Cancer Res Commun. 2026 Jun 4. doi: 10.1158/2767-9764.CRC-25-0756. Online ahead of print.
ABSTRACT
Assessments of chimeric antigen receptor (CAR) T-cell pharmacokinetics by flow cytometry (FC) and a droplet digital PCR (ddPCR) assay were compared in adult patients with relapsed/refractory B-cell acute lymphoblastic leukemia following treatment with obecabtagene autoleucel (obe-cel) in the Phase Ib/II FELIX study (NCT04404660).

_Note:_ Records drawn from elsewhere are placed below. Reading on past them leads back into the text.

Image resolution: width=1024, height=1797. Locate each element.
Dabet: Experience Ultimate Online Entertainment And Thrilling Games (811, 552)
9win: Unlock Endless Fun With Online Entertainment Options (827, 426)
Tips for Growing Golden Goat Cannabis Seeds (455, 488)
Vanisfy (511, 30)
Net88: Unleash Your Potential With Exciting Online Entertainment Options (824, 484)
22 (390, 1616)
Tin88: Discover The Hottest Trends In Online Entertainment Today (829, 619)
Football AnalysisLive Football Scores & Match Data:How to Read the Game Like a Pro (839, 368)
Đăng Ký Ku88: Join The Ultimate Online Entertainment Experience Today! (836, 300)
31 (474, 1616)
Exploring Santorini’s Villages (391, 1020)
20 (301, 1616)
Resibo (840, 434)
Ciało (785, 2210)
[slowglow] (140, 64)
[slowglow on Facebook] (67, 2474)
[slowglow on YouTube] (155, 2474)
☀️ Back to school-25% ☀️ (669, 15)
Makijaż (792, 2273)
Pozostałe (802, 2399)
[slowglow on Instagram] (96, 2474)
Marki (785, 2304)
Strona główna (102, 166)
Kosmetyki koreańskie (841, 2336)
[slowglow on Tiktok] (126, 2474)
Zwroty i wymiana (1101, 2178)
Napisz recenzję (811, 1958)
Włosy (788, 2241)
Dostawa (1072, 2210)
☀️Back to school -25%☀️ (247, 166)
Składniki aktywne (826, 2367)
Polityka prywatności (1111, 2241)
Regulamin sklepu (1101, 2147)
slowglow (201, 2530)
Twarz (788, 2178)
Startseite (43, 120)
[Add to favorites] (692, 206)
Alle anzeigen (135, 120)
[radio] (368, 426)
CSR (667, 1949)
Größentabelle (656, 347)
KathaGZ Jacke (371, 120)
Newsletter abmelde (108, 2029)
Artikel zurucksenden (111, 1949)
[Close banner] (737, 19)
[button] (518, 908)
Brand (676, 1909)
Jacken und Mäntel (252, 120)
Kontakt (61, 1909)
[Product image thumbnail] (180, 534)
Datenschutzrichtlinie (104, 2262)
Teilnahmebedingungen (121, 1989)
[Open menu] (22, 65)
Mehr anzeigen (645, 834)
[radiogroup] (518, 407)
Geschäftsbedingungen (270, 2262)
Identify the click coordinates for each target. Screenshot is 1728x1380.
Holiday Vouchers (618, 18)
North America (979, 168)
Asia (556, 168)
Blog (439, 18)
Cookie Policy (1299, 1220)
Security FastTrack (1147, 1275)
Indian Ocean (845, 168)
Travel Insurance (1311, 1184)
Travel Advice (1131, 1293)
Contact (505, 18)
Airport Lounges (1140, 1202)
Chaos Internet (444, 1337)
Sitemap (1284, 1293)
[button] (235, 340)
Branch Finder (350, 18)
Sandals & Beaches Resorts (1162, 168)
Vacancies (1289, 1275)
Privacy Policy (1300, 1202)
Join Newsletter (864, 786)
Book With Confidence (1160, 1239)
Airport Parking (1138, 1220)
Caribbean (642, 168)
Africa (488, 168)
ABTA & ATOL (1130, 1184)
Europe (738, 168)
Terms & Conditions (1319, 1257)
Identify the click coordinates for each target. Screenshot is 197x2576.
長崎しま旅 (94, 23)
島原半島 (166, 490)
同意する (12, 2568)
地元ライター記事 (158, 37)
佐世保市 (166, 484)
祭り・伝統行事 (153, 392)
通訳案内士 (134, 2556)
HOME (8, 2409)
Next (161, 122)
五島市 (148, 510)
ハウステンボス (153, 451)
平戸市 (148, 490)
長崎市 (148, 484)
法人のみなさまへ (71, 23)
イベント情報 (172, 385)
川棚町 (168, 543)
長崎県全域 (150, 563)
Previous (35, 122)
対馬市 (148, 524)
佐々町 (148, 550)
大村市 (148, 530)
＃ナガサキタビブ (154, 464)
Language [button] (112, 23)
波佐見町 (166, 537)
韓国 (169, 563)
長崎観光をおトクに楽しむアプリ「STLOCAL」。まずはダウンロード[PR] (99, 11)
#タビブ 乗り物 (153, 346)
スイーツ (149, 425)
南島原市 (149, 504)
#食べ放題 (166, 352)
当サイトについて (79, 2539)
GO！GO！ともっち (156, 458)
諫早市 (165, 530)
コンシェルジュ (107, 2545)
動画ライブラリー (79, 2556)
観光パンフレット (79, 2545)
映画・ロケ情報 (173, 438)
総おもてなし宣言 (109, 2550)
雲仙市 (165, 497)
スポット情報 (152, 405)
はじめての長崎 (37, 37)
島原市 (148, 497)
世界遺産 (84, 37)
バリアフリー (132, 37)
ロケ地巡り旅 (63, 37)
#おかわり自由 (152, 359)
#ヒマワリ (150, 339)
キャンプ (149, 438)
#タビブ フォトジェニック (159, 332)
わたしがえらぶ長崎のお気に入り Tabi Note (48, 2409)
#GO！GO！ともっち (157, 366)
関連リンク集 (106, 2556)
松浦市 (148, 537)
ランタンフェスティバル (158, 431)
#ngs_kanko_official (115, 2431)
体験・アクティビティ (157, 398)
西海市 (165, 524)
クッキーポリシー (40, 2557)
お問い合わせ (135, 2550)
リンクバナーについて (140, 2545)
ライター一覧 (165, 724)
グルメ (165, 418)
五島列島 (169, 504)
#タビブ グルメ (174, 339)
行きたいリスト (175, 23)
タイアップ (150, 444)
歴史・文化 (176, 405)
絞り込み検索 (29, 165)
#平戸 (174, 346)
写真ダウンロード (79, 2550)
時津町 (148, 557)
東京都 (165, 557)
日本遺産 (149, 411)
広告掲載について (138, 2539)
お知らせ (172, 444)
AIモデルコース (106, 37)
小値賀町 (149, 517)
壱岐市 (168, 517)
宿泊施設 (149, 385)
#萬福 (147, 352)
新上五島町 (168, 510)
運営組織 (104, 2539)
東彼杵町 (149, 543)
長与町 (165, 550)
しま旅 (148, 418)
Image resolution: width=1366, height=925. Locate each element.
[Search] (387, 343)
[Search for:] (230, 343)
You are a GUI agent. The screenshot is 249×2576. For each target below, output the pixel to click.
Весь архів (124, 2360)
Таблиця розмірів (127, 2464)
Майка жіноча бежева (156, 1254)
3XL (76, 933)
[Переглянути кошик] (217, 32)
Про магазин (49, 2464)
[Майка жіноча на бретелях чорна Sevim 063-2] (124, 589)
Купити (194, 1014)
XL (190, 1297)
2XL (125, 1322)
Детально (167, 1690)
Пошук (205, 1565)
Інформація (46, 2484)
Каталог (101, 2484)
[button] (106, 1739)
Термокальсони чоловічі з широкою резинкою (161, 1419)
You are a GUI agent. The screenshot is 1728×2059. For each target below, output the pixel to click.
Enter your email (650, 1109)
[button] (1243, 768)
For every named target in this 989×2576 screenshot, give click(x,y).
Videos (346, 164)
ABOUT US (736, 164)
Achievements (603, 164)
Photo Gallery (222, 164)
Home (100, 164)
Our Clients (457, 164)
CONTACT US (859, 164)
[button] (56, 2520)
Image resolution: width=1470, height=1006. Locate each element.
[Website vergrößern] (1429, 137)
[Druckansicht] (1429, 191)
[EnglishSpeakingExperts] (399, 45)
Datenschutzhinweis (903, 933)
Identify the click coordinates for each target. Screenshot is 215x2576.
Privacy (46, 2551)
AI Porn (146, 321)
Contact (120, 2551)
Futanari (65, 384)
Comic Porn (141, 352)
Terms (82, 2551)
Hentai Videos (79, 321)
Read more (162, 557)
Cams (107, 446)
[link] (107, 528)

CAR T-cell persistence and B-cell aplasia (BCA) were then correlated with event-free survival (EFS). Peripheral blood (PB) samples collected from 127 obe-cel-infused patients were tested by FC and ddPCR. The Spearman correlation coefficient was used to measure the correlation between the number of CAR T-positive cells by FC and ddPCR. The impact of CAR T-cell persistence and BCA (B-cells <20 cells/µL by FC in PB) on EFS was assessed using Cox proportional hazards regression. ddPCR was observed to statistically correlate with both the surface (0.60, P < 0.0001) and intracellular FC assays (0.74, P < 0.0001). A higher sensitivity for detecting CAR T-cell positive samples was observed with ddPCR, with 58.8% and 41.3% of samples negative by surface and intracellular FC, respectively, being positive by ddPCR. Loss of CAR T-cell persistence (HR: 2.7; 95% CI: 1.4-5.4), and to a lesser degree B-cell recovery (HR: 1.7; 95% CI: 0.7-3.8), as time-dependent variables and at Month 3, were associated with poorer EFS. ddPCR demonstrated enhanced sensitivity over FC methods for detection of obe-cel persistence. Additionally, ongoing persistence and BCA were associated with longer EFS and may be taken into consideration, together with clinical parameters, in informing decision making.